There is also a high dose of hype around those topics.  We all heard about “Linear Regression” before. This should not come as a surprise since it was already invented more than 200 years ago by Legendre and Gauss.  And still this overdose of hype can lead to situations where people are a little bit carried away whenever they use this method.  Here is one of my favorite tweet exchanges which exemplifies this:

Anyway, there is high level of confusion around those terms. This post should help to understand the differences and relationships of those fields. Let’s get started with the following picture. It explains the three terms artificial intelligence, machine learning, and deep learning:

ai_ml_dl

Artificial Intelligence is covering anything which enables computers to behave like a human.  Think of the famous – although a bit outdated – Turing test to determine if this is the case or not.  If you talk to Siri on your phone and get an answer, this is close already.  Automatic trading systems using machine learning to be more adaptive would also already fall into this category.

Machine Learning is the subset of Artificial Intelligence which deals with the extraction of patterns from data sets. This means that the machine can find rules for optimal behavior but also can adapt to changes in the world. Many of the involved algorithms are known since decades and sometimes even centuries. But thanks to the advances in computer science as well as parallel computing they can now scale up to massive data volumes.

Deep Learning is a specific class of Machine Learning algorithms which are using complex neural networks.  In a sense, it is a group of related techniques like the group of “decision trees” or “support vector machines”.  But thanks to the advances in parallel computing they got quite a bit of hype recently which is why I broke them out here. As you can see, deep learning is a subset of methods from machine learning.  When somebody explains that deep learning is “radically different from machine learning“, they are wrong.  But if you would like to get a BS-free view on deep learning, check out this webinar I did some time ago.

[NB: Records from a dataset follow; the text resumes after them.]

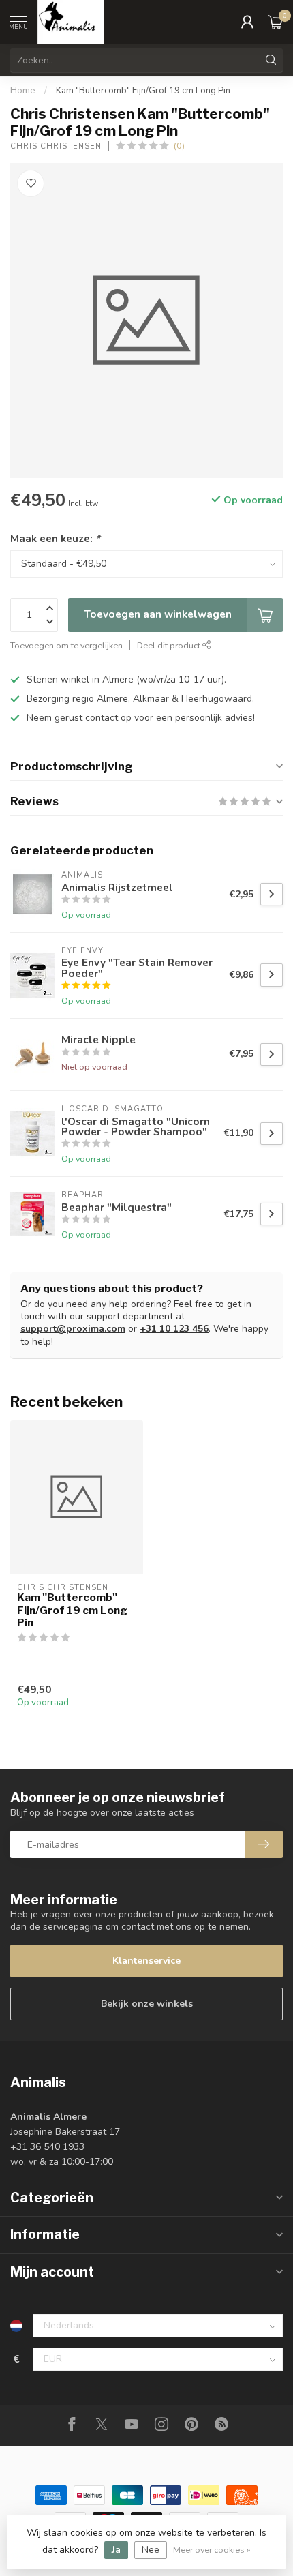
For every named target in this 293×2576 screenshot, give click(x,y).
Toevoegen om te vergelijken (66, 645)
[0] (275, 21)
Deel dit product (169, 645)
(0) (179, 145)
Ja (116, 2549)
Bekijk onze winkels (147, 2003)
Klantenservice (146, 1960)
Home (22, 91)
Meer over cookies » (212, 2550)
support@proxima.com (72, 1328)
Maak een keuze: (55, 538)
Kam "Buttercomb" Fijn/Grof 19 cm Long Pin (143, 91)
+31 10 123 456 (174, 1328)
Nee (150, 2549)
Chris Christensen (56, 146)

But if Machine Learning is only a subset of Artificial Intelligence, what else is part of this field?  Below is a summary of the most important research areas and methods for each of the three groups:

  • Artificial Intelligence: Machine Learning (duh!), planning, natural language understanding, language synthesis, computer vision, robotics, sensor analysis, optimization & simulation, among others.
  • Machine Learning: Deep Learning (another duh!), support vector machines, decision trees, Bayes learning, k-means clustering, association rule learning, regression, and many more.
  • Deep Learning: artificial neural networks, convolutional neural networks, recursive neural networks, long short-term memory, deep belief networks, and many more.

As you can see, there are dozens of techniques in each of those fields. And researchers generate new algorithms on a weekly basis.  Those algorithms might be complex.  The conceptual differences like explained above are not.